Pocket it, and if someone comes in asking after it and you believe it's them, pay them back.
I tend to find wallets, about one every six months. The first one in recent years was on a train on the way to work. There was about $700 in there, and I was a bit short of cash at the time. Well, I thought to myself, let's see what sort of person has seven hundred bucks in their wallet. I looked through, and it was a university student. Bugger, I said to myself, if it were an acccountant or a lawyer, I could take the cash without guilt. But it's probably her bond on a new flat, or her month's pay from waitressing or something. So I went to work and called the cops.
"We can't come to pick it up, we're too busy, can't you come in?"
"No, I'm working a double shift at work today, the other chef is off sick. So I couldn't come in until this evening. She'd get her cash back of course, but would probably have cancelled all her cards by then."
"Hmmm."
"Well surely you guys come in here regularly anyway? It's a shopping mall, you must come here to pick up shoplifters and stuid kids lurking about ten times a day."
They seemed unamused by this comment.
They came along and I handed it over. That afternoon we got a call from the cops, the woman wanted to contact us. Well that was fine by us. She wanted to reward us, my woman suggested she take us out for some drinks. We went, and met her and her fiancee - it had indeed been the bond on the flat they were moving to together, and all her savings. There had also been in her wallet a piece of paper with a number on it - at first I thought it was a phone number, but it was too long. It turned out this was the number for her mother's credit card, which she also had in her wallet. So if someone else had scored it they could have really gone sick with it.

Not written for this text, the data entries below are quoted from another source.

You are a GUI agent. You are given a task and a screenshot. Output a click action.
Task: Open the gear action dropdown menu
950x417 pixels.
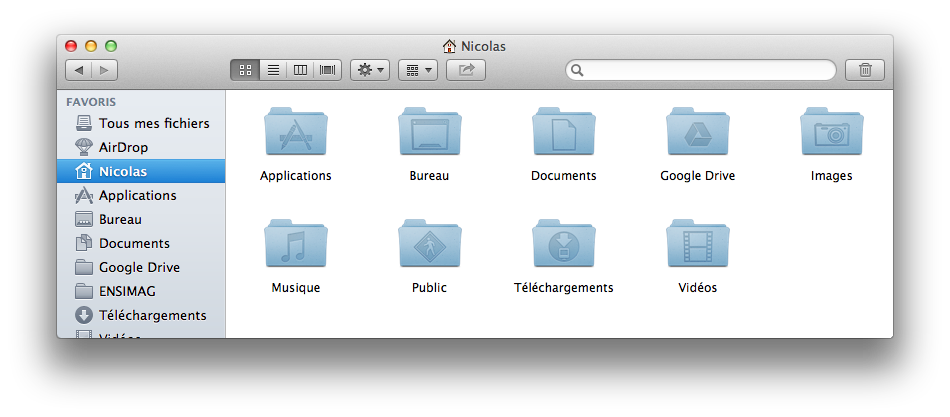point(370,70)
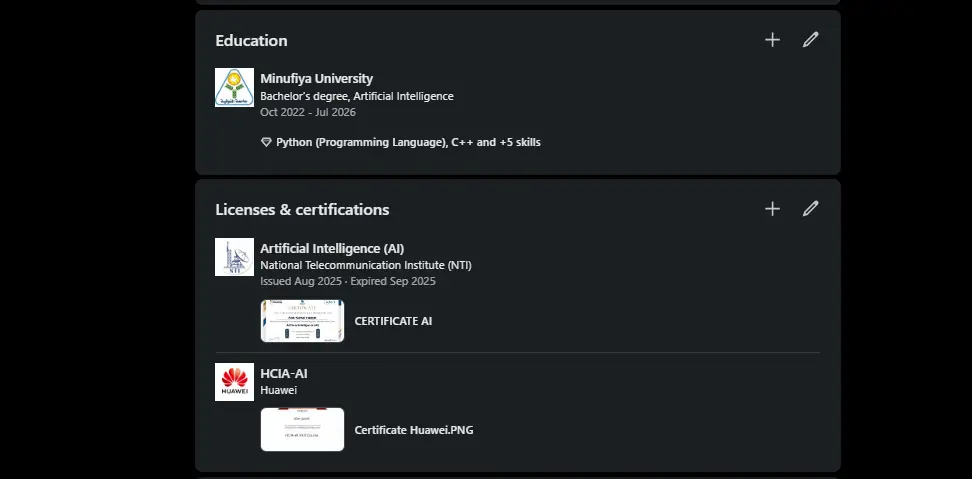The width and height of the screenshot is (972, 479).
Task: Open the Certificate Huawei.PNG media label
Action: 414,430
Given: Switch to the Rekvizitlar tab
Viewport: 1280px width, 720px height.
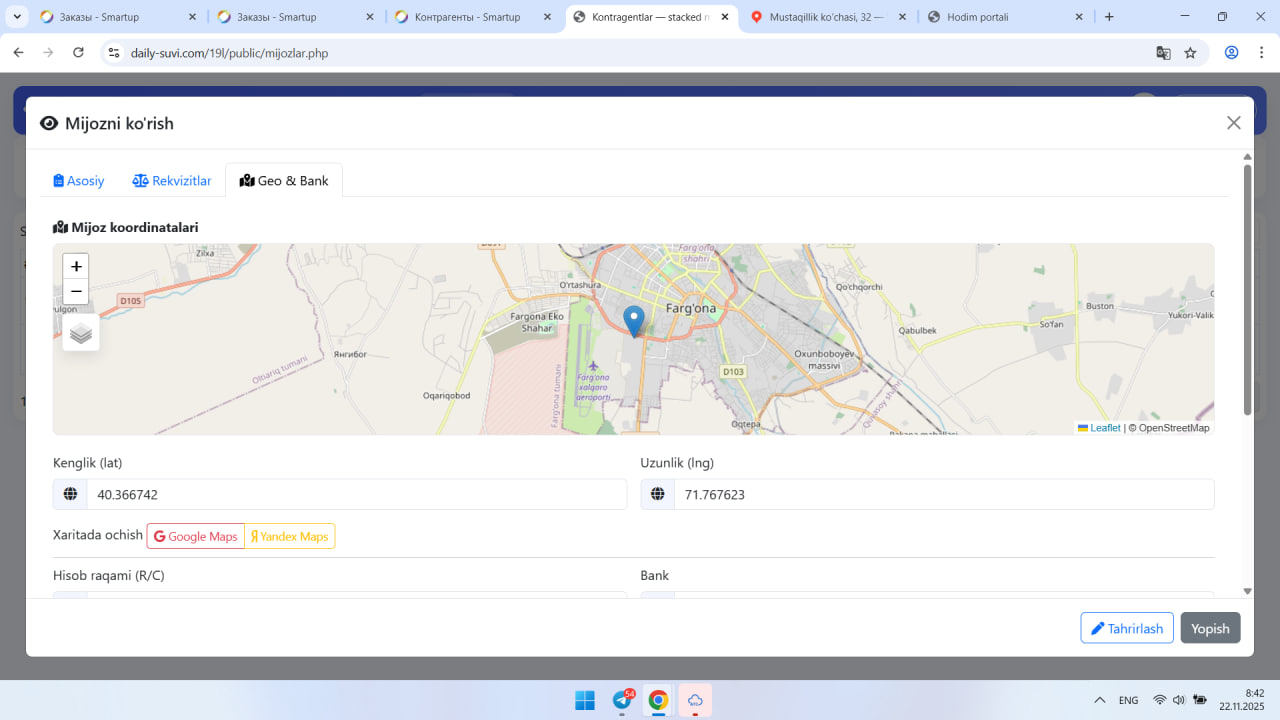Looking at the screenshot, I should point(172,181).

On another occasion I was walking down the street from having lunch with someone, and passed some public housing units. There in the gutter was a wallet. It had $150 in it and about half a dozen Medicare cards in different names, all vaguely Arabic or possibly Somali. Probably someone scamming Centrelink and drawing several different benefits - but how would I know? Again, I was a bit short of cash at the time, but if the guy was living in public housing and was Arab in racist Australia he was having a harder time than me, that's for sure. I dropped it off at the cop shop, a few hours later I got a call from the cops.
"We have the owner here, he says there was more cash in the wallet before he dropped it."
"What the fuck? If I were going to take the cash, I wouldn't have left $150 behind and then dropped it into the police, would I?"
"Yes I know but he's standing here screaming and I had to ask."
"Tell him to go fuck himself and I hope next time he loses his car keys and it gets swiped, too."
The cop laughed and hung up.
There have been another four or five wallets and purses, I always look to see who owns it. Unfortunately it's never anyone I'll feel no guilt in taking stuff from, it's always some student or pensioner. Why aren't bank managers and used car salesmen more forgetful and careless? Bastards.